課題 1
次に示すバロムワンの対談の文章のうち、「魔人というモノが、視聴者にと」から「は知恵が出なかったんだよね。」までの部分を、両端も含めて出力しなさい。

この番組のプロデューサーは、ご存じ東映の平山亨氏。田口勝彦氏は、バロムワン全35話中、25本も監督を務めている。特撮番組では二本持ちと言って、一度に2話を同時進行で撮影することがよくある。だが、田口氏は、悪魔シリーズと銘打った人体魔人で、クチビルゲから5話持ち、折田監督を1本挟んで、そのあとキバゲルゲから最終話まで9話持ちという驚異的な撮影スケジュールをこなしていた。その辺も含めて、思い出話で花を咲かせたおふたりであった。(平山亨氏は2013年没、享年85)


★★★★★★★★★★★★
平山亨+田口勝彦スペシャル対談(1)
平山氏;
「このバロムワンをプロデュースした、元プロデューサーの平山です」

田口氏;
「監督を担当しました田口勝彦です。このシリーズは35話あったんですけど、そのうち25本を演出させてもらいました。一話は脚本まで書かせてもらいました(第8話毒液魔人ナマコルゲ)。よろしくどうぞ」

田口氏;
「平山Pが一番知恵を使われた所は何かというと、仮面ライダーの怪人とは違った魔人というモノを登場させるために、エライ苦労があったんですね。仮面ライダーの路線を引っ張ってますとね、作る方はそれに安住しちゃうんですね。

魔人というモノが、視聴者にとって、何が恐怖なんだろう、敵としてずるいんだろう、イジメ役になるんだろうというところでね、魔人を発想されたプロシューサーの功績は大きいんじゃないでしょうか」

平山氏;
「ずーっと、ライダーとは違うものにしたいと思ってはいたんだけど、知恵が出てこないから、だから仮面ライダー路線で、オコゼルゲからはじまったんだけど、どうもちがうんだよね。バロムワンはバロムワンの何かをやりたいんだけど、最初は知恵が出なかったんだよね。

だから最初はスタッフ達の知恵を借りて始まって、やっと人体魔人にたどり着いて、それが始まると、これだよって感じだよね。もっと早くやりたかったけどね」

元のエントリ

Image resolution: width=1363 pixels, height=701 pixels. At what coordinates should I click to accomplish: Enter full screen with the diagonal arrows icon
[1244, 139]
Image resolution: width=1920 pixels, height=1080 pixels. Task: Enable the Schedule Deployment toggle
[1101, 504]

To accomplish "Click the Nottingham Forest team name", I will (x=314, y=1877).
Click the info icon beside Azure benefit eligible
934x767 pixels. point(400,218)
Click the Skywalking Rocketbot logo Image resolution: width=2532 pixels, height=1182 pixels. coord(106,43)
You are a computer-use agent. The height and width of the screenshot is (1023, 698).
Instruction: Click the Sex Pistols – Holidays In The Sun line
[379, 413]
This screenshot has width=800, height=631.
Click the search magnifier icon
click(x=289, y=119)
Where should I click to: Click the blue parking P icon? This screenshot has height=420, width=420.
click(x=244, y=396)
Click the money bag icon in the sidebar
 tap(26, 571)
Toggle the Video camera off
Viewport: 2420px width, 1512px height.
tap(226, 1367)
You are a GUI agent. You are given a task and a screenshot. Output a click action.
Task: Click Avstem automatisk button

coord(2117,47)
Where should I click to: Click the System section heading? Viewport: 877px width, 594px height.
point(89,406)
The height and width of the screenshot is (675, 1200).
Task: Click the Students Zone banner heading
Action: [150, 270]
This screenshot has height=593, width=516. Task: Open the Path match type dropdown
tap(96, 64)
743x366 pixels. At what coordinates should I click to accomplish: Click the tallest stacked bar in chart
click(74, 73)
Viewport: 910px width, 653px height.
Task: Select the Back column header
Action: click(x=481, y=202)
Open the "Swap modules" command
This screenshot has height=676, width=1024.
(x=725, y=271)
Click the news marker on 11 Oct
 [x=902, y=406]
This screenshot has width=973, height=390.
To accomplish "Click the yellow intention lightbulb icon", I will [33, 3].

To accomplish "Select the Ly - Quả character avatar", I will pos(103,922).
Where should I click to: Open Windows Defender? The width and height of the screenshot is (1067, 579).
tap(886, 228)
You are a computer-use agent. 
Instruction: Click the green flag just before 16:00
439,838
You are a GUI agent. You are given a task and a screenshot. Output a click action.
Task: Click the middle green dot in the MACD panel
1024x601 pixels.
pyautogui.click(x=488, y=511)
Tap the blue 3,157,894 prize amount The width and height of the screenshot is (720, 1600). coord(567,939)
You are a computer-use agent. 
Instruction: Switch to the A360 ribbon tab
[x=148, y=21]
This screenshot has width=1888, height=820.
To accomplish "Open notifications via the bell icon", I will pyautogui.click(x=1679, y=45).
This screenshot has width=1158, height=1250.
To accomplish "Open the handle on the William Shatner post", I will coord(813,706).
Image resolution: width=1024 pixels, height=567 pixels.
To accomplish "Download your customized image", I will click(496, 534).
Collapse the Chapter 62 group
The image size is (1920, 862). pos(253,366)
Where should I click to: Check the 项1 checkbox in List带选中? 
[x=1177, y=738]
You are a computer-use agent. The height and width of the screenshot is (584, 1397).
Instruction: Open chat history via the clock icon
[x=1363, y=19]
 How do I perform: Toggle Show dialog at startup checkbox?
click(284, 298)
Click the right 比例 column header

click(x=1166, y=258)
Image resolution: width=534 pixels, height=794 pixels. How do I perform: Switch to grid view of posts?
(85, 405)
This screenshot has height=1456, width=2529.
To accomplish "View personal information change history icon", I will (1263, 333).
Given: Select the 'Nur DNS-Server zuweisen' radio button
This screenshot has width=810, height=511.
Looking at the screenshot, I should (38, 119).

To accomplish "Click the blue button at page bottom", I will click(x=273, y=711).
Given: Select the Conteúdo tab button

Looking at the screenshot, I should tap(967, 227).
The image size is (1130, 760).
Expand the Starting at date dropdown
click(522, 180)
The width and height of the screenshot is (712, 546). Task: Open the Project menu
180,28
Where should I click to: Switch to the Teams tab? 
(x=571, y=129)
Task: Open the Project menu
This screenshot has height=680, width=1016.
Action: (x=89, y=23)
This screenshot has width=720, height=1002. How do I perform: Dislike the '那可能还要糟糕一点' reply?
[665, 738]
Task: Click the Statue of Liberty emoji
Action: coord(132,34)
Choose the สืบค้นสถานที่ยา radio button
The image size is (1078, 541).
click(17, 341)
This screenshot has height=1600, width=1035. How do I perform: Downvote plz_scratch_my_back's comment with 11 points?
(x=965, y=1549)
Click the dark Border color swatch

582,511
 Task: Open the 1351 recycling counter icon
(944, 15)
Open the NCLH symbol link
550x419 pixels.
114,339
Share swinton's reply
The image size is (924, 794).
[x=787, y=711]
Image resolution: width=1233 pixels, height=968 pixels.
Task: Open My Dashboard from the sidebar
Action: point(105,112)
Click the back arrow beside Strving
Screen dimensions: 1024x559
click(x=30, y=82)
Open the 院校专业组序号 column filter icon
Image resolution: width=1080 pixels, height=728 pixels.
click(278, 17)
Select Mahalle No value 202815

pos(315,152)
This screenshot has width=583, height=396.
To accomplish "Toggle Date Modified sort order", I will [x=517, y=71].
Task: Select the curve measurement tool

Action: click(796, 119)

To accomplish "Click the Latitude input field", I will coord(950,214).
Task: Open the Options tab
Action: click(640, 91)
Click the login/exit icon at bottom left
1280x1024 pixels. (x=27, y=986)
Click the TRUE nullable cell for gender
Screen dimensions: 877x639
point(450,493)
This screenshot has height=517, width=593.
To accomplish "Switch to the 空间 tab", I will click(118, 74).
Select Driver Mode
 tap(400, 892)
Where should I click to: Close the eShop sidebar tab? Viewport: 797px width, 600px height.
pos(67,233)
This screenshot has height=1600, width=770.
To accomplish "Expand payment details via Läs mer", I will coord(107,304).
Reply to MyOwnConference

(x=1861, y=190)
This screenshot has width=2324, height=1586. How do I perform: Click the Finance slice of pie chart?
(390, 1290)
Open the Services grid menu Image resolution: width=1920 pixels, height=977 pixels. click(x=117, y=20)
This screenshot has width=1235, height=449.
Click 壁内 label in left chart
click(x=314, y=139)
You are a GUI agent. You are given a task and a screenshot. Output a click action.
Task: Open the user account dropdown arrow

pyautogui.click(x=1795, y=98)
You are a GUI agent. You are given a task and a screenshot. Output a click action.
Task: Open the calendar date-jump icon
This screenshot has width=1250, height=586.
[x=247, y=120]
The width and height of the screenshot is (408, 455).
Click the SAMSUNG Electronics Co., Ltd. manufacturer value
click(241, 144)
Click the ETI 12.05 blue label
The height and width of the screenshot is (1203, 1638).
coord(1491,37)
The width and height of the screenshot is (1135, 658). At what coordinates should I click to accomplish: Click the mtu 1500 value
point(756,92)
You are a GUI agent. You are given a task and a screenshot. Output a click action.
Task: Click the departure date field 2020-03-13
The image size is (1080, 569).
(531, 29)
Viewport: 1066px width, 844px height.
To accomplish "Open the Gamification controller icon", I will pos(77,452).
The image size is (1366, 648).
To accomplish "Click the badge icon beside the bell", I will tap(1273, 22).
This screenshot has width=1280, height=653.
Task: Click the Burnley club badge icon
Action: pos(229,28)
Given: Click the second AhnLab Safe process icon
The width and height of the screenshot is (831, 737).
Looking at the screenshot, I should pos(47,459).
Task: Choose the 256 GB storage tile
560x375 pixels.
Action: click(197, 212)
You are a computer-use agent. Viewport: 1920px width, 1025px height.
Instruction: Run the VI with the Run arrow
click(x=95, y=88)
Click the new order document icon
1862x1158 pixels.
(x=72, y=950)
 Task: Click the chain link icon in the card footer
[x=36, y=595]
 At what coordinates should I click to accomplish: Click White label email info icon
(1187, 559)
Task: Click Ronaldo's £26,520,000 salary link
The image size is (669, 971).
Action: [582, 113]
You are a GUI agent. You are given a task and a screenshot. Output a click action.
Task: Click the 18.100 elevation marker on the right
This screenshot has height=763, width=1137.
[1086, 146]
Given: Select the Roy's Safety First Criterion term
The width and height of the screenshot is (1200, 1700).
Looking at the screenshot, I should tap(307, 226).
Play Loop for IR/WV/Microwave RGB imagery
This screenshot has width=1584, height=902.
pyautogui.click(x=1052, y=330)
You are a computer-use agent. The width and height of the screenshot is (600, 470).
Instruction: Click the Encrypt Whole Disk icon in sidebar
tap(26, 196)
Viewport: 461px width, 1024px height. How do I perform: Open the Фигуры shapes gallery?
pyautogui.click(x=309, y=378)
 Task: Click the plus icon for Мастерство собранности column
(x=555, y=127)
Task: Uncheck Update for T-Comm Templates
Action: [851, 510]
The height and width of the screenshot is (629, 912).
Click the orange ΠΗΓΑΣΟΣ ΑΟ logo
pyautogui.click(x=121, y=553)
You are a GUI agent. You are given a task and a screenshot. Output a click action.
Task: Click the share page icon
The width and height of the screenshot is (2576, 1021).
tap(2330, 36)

課題 2
上のエントリから、文字列「label」を含む行をすべて抜き出しなさい。

解答 1
魔人というモノが、視聴者にとって、何が恐怖なんだろう、敵としてずるいんだろう、イジメ役になるんだろうというところでね、魔人を発想されたプロシューサーの功績は大きいんじゃないでしょうか」

平山氏;
「ずーっと、ライダーとは違うものにしたいと思ってはいたんだけど、知恵が出てこないから、だから仮面ライダー路線で、オコゼルゲからはじまったんだけど、どうもちがうんだよね。バロムワンはバロムワンの何かをやりたいんだけど、最初は知恵が出なかったんだよね。

解答 2
Click 壁内 label in left chart
Click the ETI 12.05 blue label
 At what coordinates should I click to accomplish: Click White label email info icon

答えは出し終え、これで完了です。